The above image is how Austin's Palmer Auditorium used to look. The domed building (which looked like a grounded flying saucer), sat on the shores of Town Lake for many years and hosted hundreds of events. When I was in elementary school, school kids from all over town were bused to the auditorium to enjoy performances by the Austin Symphony Orchestra. I saw my first rock n' roll concert (Steppenwolf) there in the early '70s. My high school graduation ceremony (Austin High School, class of 1974) was held there. In college, I saw one-hit wonder flash-in-the pan pop star Gino Vanelli there. You get the idea.
A few years ago the property underwent a radical transformation and was reborn as the Long Center for the Performing Arts. It's a fabulous facility and I've enjoyed several events there including screenings of silent film classics METROPOLIS and THE MARK OF ZORRO (with Douglas Fairbanks).
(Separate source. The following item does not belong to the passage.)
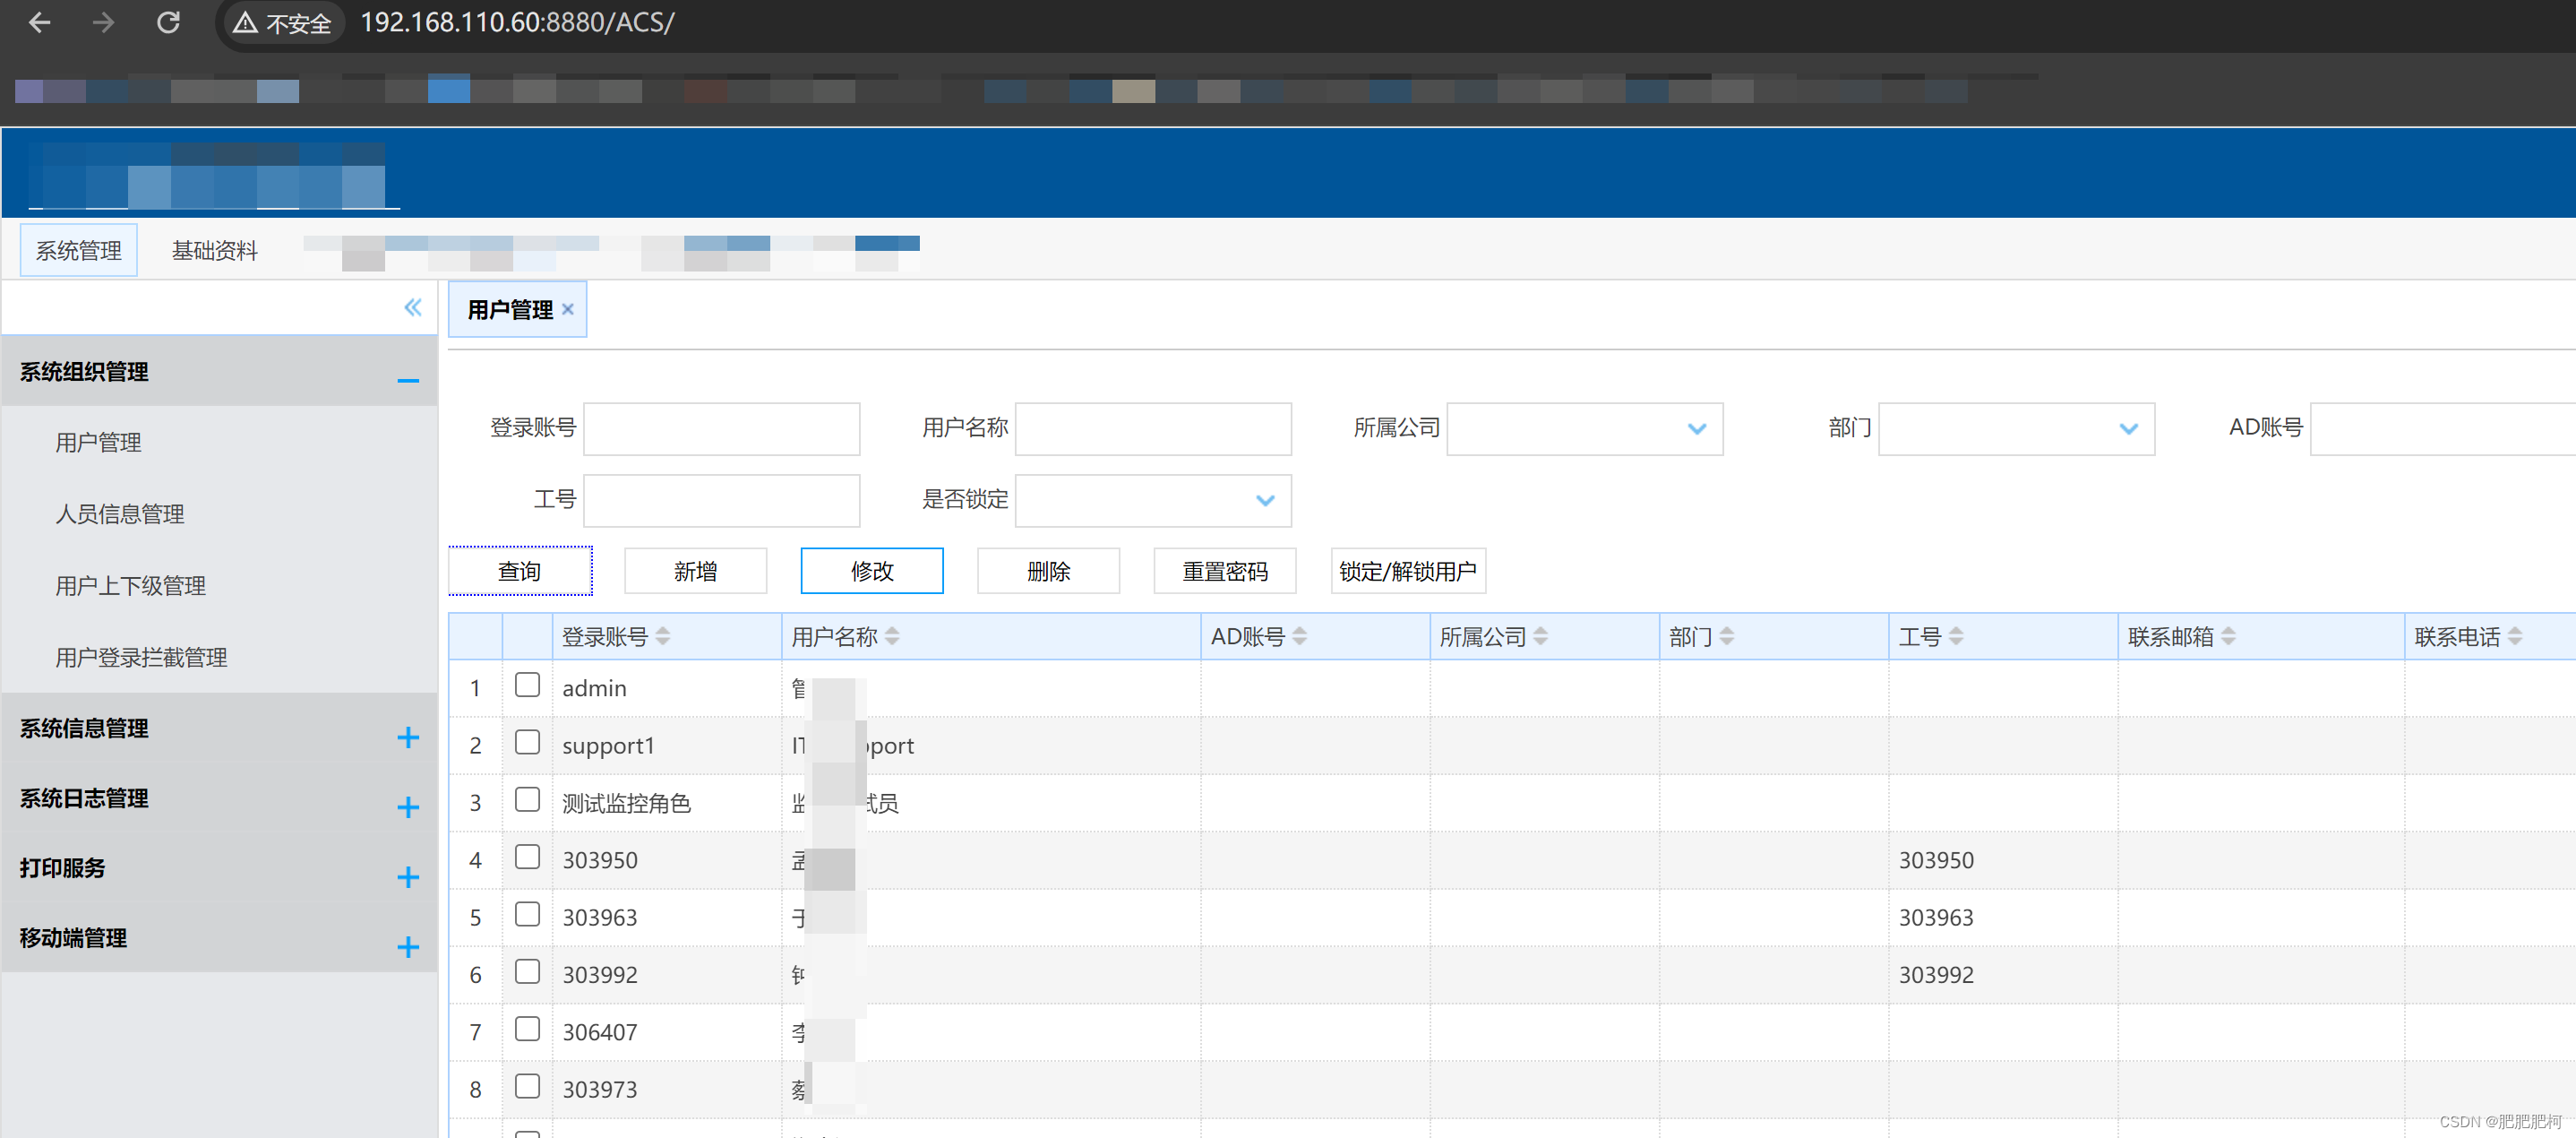Reload the page with refresh icon

tap(168, 22)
The Long Center is also home to my beloved wife Judy's Pollyanna Theatre Company and all of Pollyanna's productions are staged in the Rollins Studio Theatre, a smaller, more intimate venue located on the lower level of the building. The Rollins Studio Theatre occupies the space that was once the basement of Palmer Auditorium and whenever I attend a Pollyanna show, I can't help but think of the many hours I spent in that exact same space over the years.
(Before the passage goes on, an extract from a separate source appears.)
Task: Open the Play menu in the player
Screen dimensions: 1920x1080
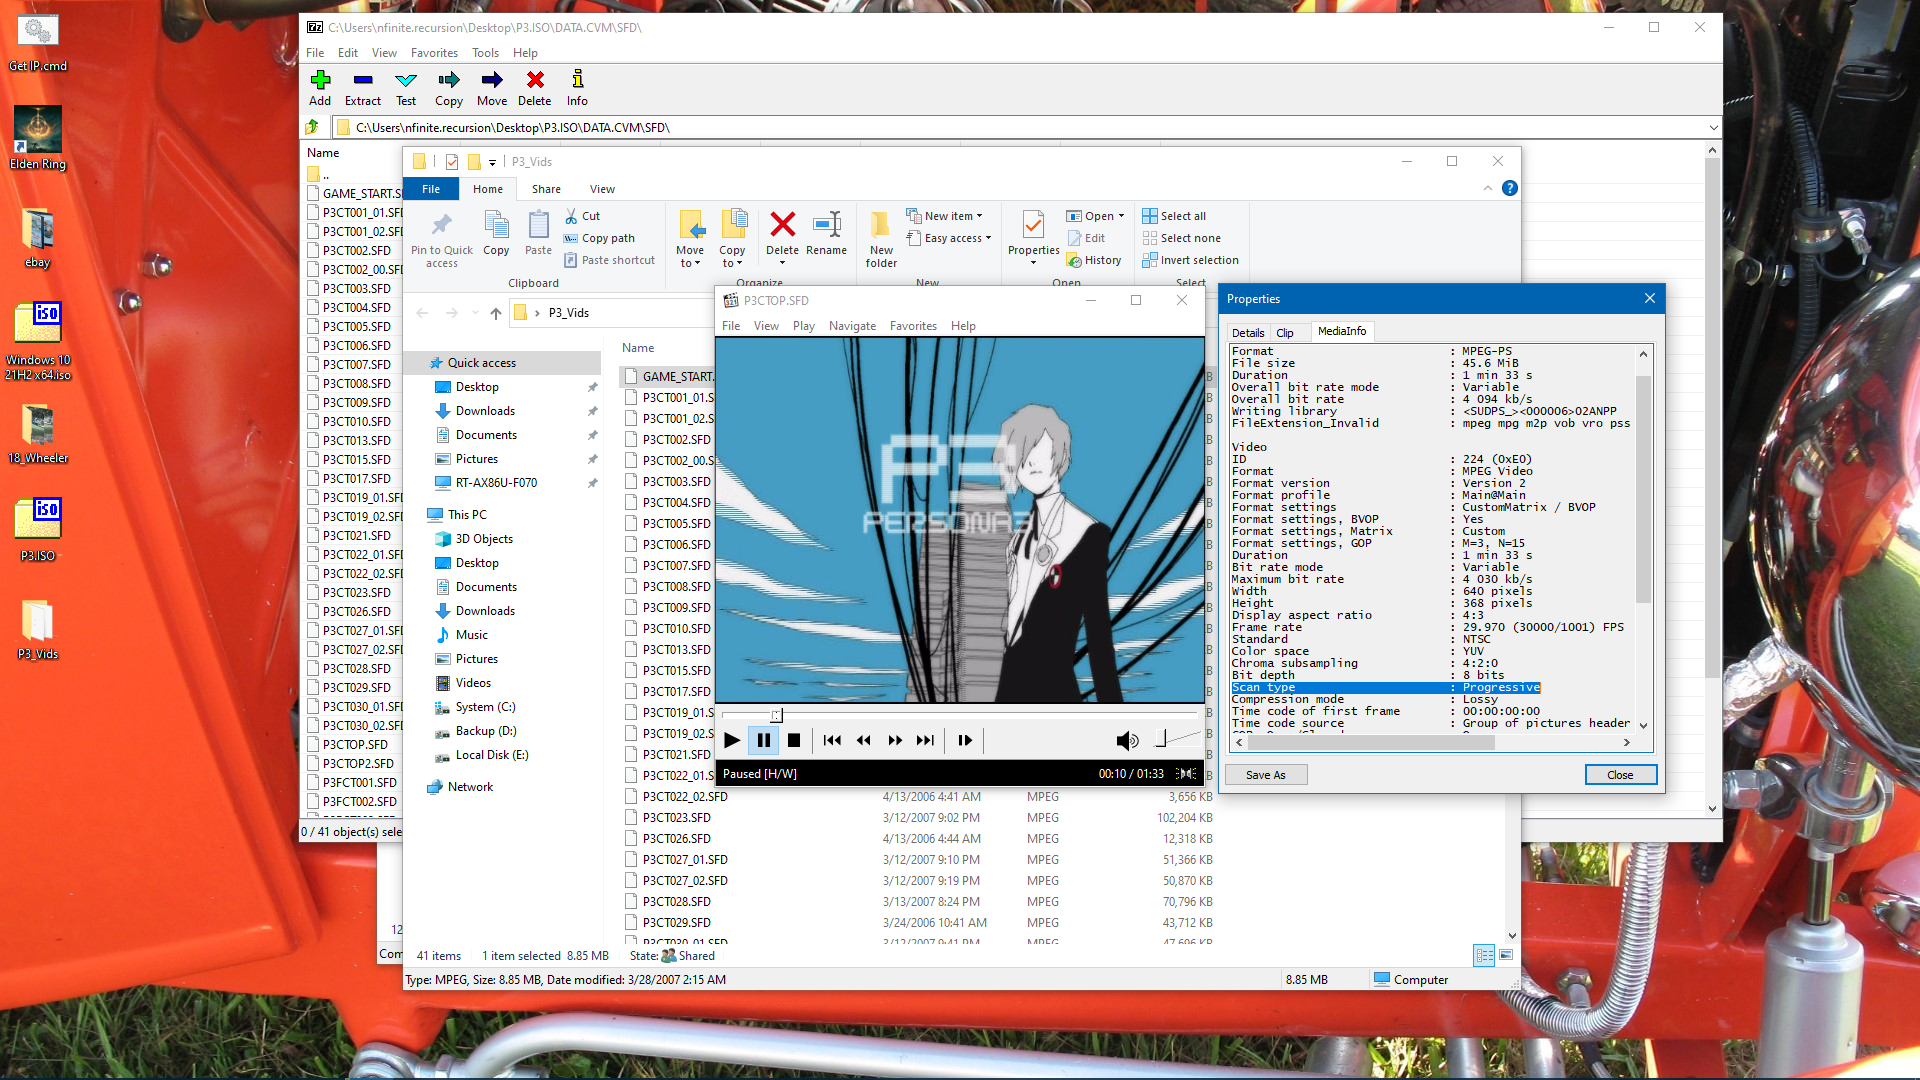Action: 803,325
The basement (or as I liked to call it, the "bowels") of Palmer Auditorium was home for many years for the Austin Collector's Exposition, a two-day affair held three times a year which featured dealers and collectors of all sorts of pop culture memorabilia: comic books, sports cards, movie posters, toys, books, etc. Bill and Sally Wallace were the local entrepreneurs who ran the event and it thrived for many years during the '80s and '90s.
I was a regular participant in the ACE shows. I paid my money for a table and carted several long boxes full of comic books down there for two-days of selling and deal making. I usually did well enough to cover the cost of my table and make a small profit. Of course, whatever money I made was usually spent on the spot for some other desirable collectible. I often traded with other dealers, many of whom I got to know quite well.
I was accompanied on many of these forays into comic book dealing by my longtime friend Bob Parker. He would usually bring enough stuff from his collection to cover about a quarter of the table (for which he paid me). Bob was good company and we had a good time but over the years he sold less and less of his somewhat obscure material. I remember one year, he didn't make a sale until Sunday morning!
Over the years I saw the same dealers selling the same stuff to the same group of hardcore collectors. It seemed like all of this stuff was just being endlessly recycled from one guy's basement to someone else's attic. And over the years, I saw less people come through the door and I realized less of a return on my investment.
It didn't take a rocket scientist to figure out that the Internet (specifically eBay) was rapidly and radically changing the way commerce in collectibles was conducted. At an ACE show, I could only get the price I was asking for any given book, a discounted price or a straight up trade. On eBay in an auction format selling platform, I could get my asking price or higher, depending upon how many bids my item received. Plus, I had to devote three entire days to the event. Set-up was on Fridays and we were open all day on Saturday and Sunday. It made for a long, exhausting weekend. Fun? Yes, to some extent, but not exactly profitable over time.
I threw in the towel in 1996 which oddly enough, was several years before I started selling stuff on eBay. I just couldn't justify the expense and investment of time and energy any longer. ACE hung in there for several more years. It eventually moved upstairs to the larger Palmer Auditorium space but was forced to find a new home when Palmer was closed and the renovation process began. ACE was at the Virginia College building on Hwy 290 for a few years and the last one I went to was at an empty Sam's Club building on North Lamar. I don't know when ACE officially pulled the plug but there hasn't been one in years. Even though I didn't participate in the shows as a dealer, I still attended as many ACE shows as I could. It was a lot more fun to go as a customer. I could pay my money, spend as much or as little time as I wanted, buy some comics and leave. I wasn't trapped in the bowels of Palmer Auditorium for a long, long weekend.
Nonetheless, every time I see a Pollyanna Theatre performance in that space, I can't help but think of how it used to look and those long gone days of comic book buying, selling and trading. The people watching was always first rate, I made some good friends and there was always a ton of cool stuff to look at. Those were the days.